GENEL

Enstitü Sosyal'de "Uluslararası Hukuk Gözünden Tarihi Okumak" paneli yapıldı

- Galatasaray Üniversitesi Hukuk Fakültesi Öğretim Üyesi Prof. Dr. Akif Emre Öktem: - "Hep şuna inandım ve öğrencilerime de bu şekilde öğretmeye çalıştım, uluslararası hukukun geçmişini bilmeden bugününü anlamak mümkün değil" - "Aslında Küçük Kaynarca'da başlayan süreç, Lozan'da işaret veriyor. Günümüzde hala Rus himayesi, Ortodoks jeopolitiği dediğinizde milat 1774'tür. Ancak 1774 bize böyle bir şey söylemiyor, o yüzden hep beraber Küçük Kaynarca Anlaşması'nı tekrar okuyalım"

İSTANBUL (AA) - Enstitü Sosyal İki Nokta Buluşması'nda, Küçük Kaynarca ve Lozan anlaşmalarının arka planının değerlendirildiği "Uluslararası Hukuk Gözünden Tarihi Okumak" paneli yapıldı.

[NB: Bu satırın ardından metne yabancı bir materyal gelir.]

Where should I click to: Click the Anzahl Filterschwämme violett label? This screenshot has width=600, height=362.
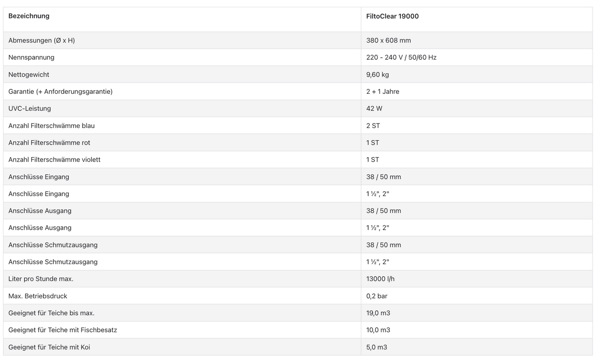click(54, 160)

Üsküdar'da kuruluşun binasında gerçekleşen panelin konuğu olan Galatasaray Üniversitesi Hukuk Fakültesi Öğretim Üyesi Prof. Dr. Akif Emre Öktem, yaptığı konuşmada, uluslararası hukukla tarihi buluşturma arayışı içinde olduğunu söyledi.

Uluslararası hukukun güncel, etik meselelerle ilgilenen, çok canlı bir disiplin olduğunu belirten Öktem, "Hep şuna inandım ve öğrencilerime de bu şekilde öğretmeye çalıştım, uluslararası hukukun geçmişini bilmeden bugününü anlamak mümkün değil." dedi.

Prof. Dr. Öktem, bu tutumunun sadece entelektüel bir merak olmadığını belirterek, "Günümüzdeki jeopolitik ve hukuki dinamikleri, olayları okuyabilmemiz için tarihe, geçmişe bakmamız gerekiyor. Örneğin, Küçük Kaynarca Anlaşması. Bu anlaşma, 1774'te imzalanmış, 250. yılındayız. Bu önemli bir anlaşmadır. Bu anlaşma üzerinden acaba günümüze yönelik neler okuyabiliriz? Neler anlayabiliriz ve günceli nasıl yakalayabiliriz?" diye konuştu.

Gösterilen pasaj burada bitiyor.